Merce Cunningham Dance Company and world tour (1953-1964)

Merce Cunningham Dance Company

As Cunningham’s singular style and technique coalesced, his company did as well, and by the 1950s he had established the Merce Cunningham Dance Company. Cage, Cunningham, the company dancers, and crew members (along with their costumes, set pieces, props, and food) traveled the country in a VW Microbus.

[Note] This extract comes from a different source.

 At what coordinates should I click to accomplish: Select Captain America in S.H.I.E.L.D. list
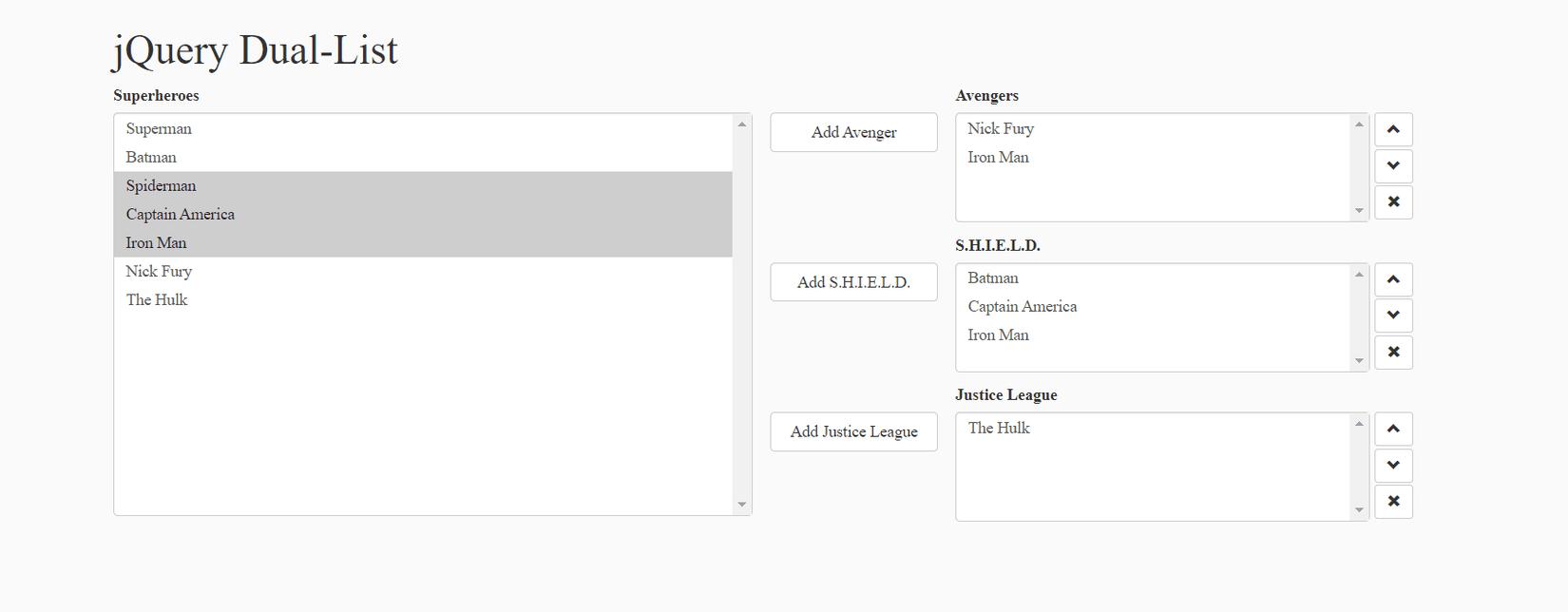(1022, 307)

Promotional booklet, Merce Cunningham Dance Company, 1963

Promotional booklet, Merce Cunningham Dance Company, 1963

Festival of Contemporary Arts Program, University of Illinois, March 1953

Festival of Contemporary Arts Program, University of Illinois, March 1953

The official establishment of the Merce Cunningham Dance Company took place at Black Mountain College in August 1953. This performance at the University of Illinois in March of that year is the first time the group was billed using the “company” designation, according to David Vaughan, the Company’s long-time archivist.

World Tour

In 1964, the Merce Cunningham Dance Company embarked on a six-month world tour that catapulted the company to world fame and renown, while at the same time creating internal tensions. With a large company (16 members, including musicians, designers and administrators) and a packed schedule (30 stops in 14 countries), the tour was an expensive undertaking. Financial stressors, artistic differences, physical injuries, and hurt feelings mounted, and by the end of the tour, Robert Rauschenberg and some of the dancers had departed the company.

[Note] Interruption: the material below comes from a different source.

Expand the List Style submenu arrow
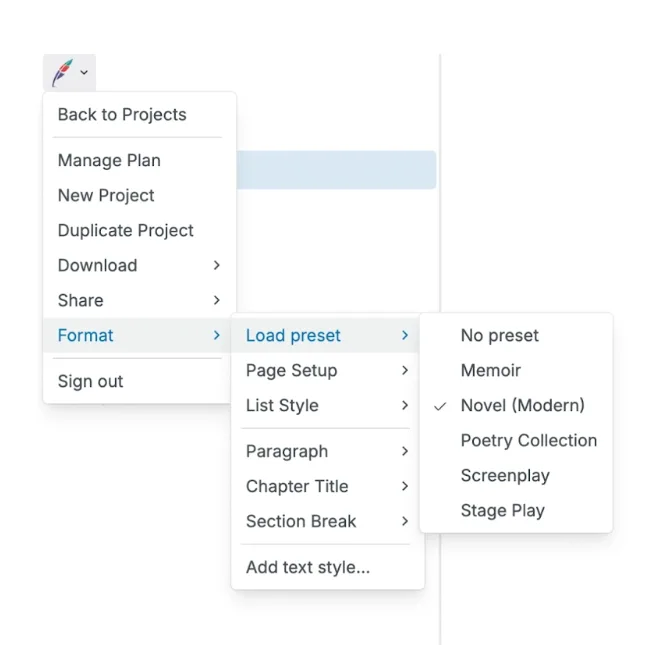 405,405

Press and audience attention abroad was mixed, as it was in the U.S. By all accounts, however, the tour raised MCDC’s profile. According to Cunningham, “Until that tour, we had received very little press attention… and when we got back, we felt the difference here in New York. Some of that worldwide attention had seeped back to the U.S.A.” 

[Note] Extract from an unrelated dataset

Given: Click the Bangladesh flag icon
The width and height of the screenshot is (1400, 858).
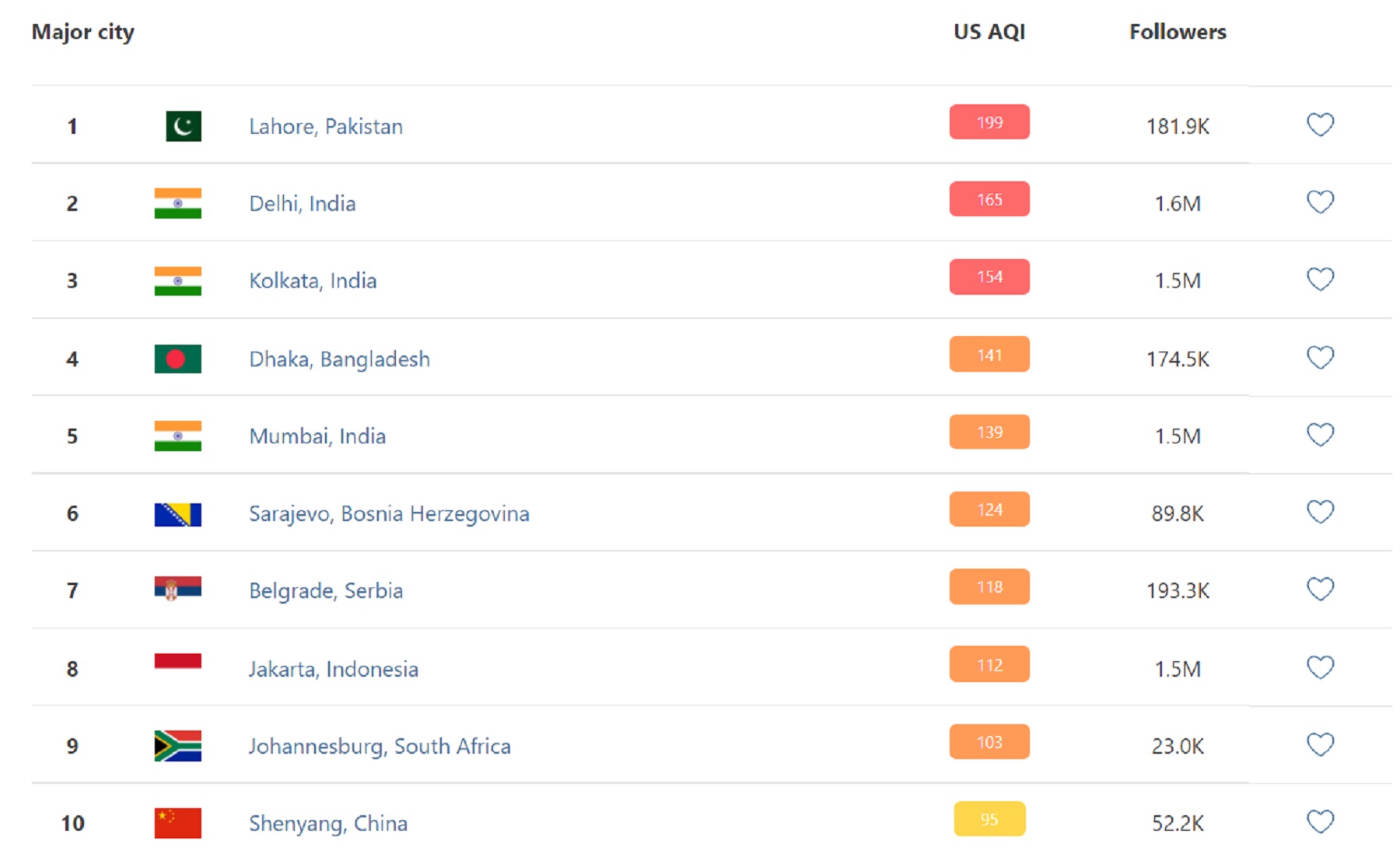Looking at the screenshot, I should coord(177,359).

Draft budget, Cunningham Dance Company World Tour 1964

Draft budget, 1964

This draft lists a proposed budget of just under $100,000. All members were paid weekly, with no per diem. Aside from the grants listed here, the Cunningham Dance Foundation was created for the purpose of managing funds for this tour. Additional performances added during the tour during gaps in the schedule (including an extended run in London) defrayed some of the mounting costs.

New York Herald Tribune clipping, 1964

The company was already a month into their tour at the time of this newspaper coverage, showing the group in a pre-tour rehearsal (photographs by Seymour Linden).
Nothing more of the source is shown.